§ What needs to be done: Only the lines from the one containing "Click the Camping" through the end of the data belong in the answer; reproduce them exactly.

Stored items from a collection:
※
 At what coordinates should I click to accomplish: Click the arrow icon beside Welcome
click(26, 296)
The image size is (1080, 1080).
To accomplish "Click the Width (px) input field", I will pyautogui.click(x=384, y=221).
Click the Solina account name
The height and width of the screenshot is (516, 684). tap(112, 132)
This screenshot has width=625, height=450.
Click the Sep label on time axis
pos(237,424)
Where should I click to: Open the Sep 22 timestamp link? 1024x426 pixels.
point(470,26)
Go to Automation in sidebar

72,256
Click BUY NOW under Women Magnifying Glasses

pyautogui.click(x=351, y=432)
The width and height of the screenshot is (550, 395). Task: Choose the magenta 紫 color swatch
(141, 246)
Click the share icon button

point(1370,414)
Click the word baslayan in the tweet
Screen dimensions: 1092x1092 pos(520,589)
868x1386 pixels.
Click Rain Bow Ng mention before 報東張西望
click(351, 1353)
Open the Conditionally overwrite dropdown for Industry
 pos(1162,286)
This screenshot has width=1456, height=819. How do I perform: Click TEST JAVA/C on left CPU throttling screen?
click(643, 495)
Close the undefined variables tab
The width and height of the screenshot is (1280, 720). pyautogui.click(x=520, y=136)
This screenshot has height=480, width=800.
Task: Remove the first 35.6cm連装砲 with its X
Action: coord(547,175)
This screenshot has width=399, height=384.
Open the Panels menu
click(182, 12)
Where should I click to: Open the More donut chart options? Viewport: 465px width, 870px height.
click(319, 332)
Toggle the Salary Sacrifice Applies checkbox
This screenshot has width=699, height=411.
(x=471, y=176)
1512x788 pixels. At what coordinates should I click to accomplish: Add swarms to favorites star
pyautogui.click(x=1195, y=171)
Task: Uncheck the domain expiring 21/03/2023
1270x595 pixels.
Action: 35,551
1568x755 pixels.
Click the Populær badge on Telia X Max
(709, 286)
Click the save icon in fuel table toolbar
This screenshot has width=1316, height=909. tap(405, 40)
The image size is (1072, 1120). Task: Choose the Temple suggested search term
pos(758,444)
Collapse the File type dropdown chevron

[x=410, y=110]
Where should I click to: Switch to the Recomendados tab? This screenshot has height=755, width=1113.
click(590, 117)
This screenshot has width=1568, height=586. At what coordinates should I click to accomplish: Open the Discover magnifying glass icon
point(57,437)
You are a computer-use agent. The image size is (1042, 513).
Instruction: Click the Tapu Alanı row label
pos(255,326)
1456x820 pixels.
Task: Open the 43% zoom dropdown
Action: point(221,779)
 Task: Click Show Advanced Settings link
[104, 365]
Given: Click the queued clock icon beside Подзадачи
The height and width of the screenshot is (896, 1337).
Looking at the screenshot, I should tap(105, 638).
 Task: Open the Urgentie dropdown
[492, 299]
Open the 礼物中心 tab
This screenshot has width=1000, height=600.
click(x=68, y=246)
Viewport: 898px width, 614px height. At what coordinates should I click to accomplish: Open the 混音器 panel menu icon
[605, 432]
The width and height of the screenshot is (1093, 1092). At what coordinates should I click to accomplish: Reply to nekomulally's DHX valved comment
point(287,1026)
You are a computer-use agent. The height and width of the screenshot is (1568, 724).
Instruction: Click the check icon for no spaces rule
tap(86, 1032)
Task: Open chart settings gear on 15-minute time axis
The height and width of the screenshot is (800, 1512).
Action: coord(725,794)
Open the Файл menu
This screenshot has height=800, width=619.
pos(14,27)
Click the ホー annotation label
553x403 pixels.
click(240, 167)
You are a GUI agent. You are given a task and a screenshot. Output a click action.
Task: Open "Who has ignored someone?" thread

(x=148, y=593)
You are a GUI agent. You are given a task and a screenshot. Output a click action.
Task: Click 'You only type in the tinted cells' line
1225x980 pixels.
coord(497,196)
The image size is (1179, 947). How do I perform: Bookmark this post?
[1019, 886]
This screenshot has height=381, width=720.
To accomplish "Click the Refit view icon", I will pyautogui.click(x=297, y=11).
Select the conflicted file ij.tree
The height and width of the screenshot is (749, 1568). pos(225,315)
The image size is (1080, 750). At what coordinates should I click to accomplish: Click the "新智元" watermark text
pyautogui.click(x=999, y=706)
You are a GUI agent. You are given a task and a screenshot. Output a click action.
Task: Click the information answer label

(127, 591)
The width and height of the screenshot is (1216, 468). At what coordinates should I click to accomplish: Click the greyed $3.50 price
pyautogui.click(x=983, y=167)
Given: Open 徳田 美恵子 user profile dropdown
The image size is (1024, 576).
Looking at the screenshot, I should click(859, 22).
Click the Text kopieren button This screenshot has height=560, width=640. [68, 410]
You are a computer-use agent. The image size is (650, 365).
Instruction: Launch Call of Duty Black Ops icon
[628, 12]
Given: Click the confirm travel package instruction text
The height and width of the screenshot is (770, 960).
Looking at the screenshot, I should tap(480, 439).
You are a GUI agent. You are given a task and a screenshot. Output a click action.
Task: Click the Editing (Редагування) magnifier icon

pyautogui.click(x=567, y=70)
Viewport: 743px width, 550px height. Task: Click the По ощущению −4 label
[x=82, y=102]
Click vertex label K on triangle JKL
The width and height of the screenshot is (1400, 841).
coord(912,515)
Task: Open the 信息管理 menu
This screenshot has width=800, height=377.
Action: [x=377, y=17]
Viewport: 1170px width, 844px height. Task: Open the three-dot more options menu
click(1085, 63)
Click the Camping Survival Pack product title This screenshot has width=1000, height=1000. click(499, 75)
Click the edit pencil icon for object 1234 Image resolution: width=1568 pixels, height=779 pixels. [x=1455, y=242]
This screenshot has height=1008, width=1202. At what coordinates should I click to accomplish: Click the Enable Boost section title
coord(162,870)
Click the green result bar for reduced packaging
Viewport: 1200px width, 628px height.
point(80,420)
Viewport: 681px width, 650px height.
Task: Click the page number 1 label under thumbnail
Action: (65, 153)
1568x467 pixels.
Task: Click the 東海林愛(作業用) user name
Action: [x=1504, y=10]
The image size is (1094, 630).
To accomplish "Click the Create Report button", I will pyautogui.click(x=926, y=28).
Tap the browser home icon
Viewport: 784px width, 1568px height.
※
§ Answer space:
Click the Camping Survival Pack product title This screenshot has width=1000, height=1000. click(499, 75)
Click the edit pencil icon for object 1234 Image resolution: width=1568 pixels, height=779 pixels. [x=1455, y=242]
This screenshot has height=1008, width=1202. At what coordinates should I click to accomplish: Click the Enable Boost section title
coord(162,870)
Click the green result bar for reduced packaging
Viewport: 1200px width, 628px height.
point(80,420)
Viewport: 681px width, 650px height.
Task: Click the page number 1 label under thumbnail
Action: (65, 153)
1568x467 pixels.
Task: Click the 東海林愛(作業用) user name
Action: [x=1504, y=10]
The image size is (1094, 630).
To accomplish "Click the Create Report button", I will pyautogui.click(x=926, y=28).
Tap the browser home icon
Viewport: 784px width, 1568px height.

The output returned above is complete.